80% of all films supported by the Nordisk Film & TV Fond are released in more than one country
by Jorn Rossing Jensen
- In 2015, the Oslo-based Nordisk Film & TV Fond co-funded 59 feature films, TV dramas and documentaries in the five Nordic countries
“In 2015, Nordic cinema admissions grew by almost 8%, and TV audiences continue enjoying the wide range of new Nordic drama series.
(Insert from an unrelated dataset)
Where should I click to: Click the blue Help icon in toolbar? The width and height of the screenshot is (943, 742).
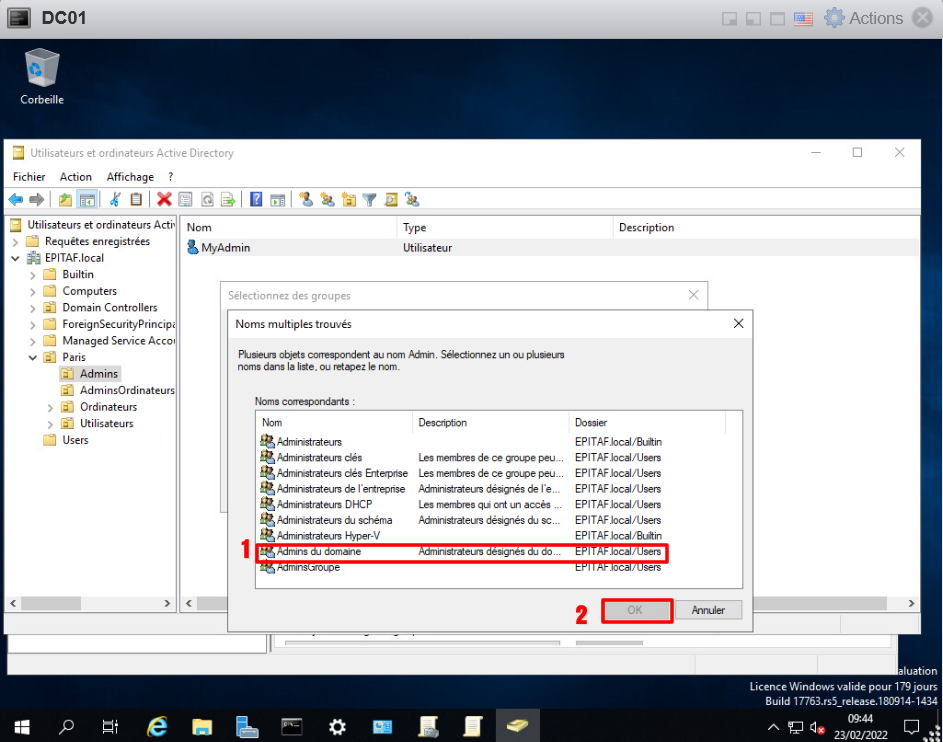256,200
While television viewers seem to have an appetite for programmes from their neighbouring countries, the situation for cinema is more complex,” said Petri Kemppinen, CEO of the Nordisk Film & TV Fond (NFTF), in the report published on 19 April, for its 25th-anniversary year.
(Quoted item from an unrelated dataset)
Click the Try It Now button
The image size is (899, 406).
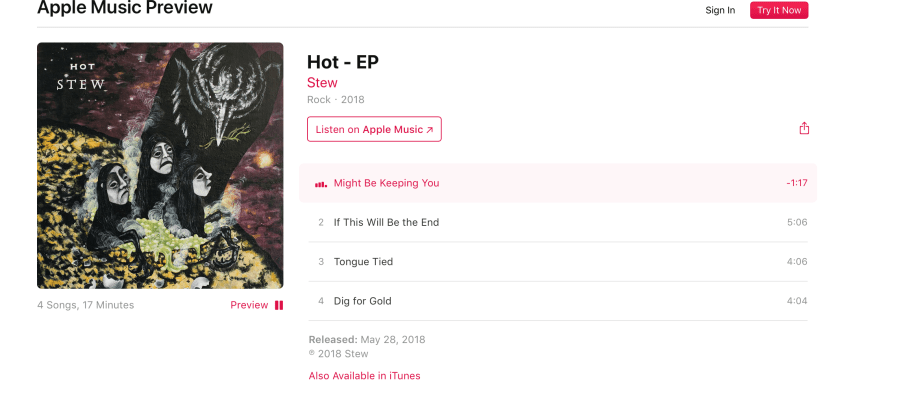click(779, 10)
Operating on an annual budget of €8.9 million, provided by the Nordic Council of Ministers and the five Nordic countries of Denmark, Finland, Iceland, Norway and Sweden, the Oslo-based fund spent 80% on film and TV fiction, supporting 23 feature films (as against 28 in 2014), 17 TV dramas (14 in 2014) and 19 documentaries (20 in 2014).
The features include Finnish director Juho Kuosmanen’s The Happiest Day in the Life of Olli Mäki [+see also:
interview: Juho Kuosmanen
film profile], selected for Un Certain Regard at the Cannes International Film Festival (11-22 May), and Norwegian director Benjamin Ree’s Magnus [+see also:
film profile], the documentary portrait of Magnus Carlsen, the youngest ever World Chess Champion, launched at the ongoing Tribeca Film Festival in New York (13-24 April).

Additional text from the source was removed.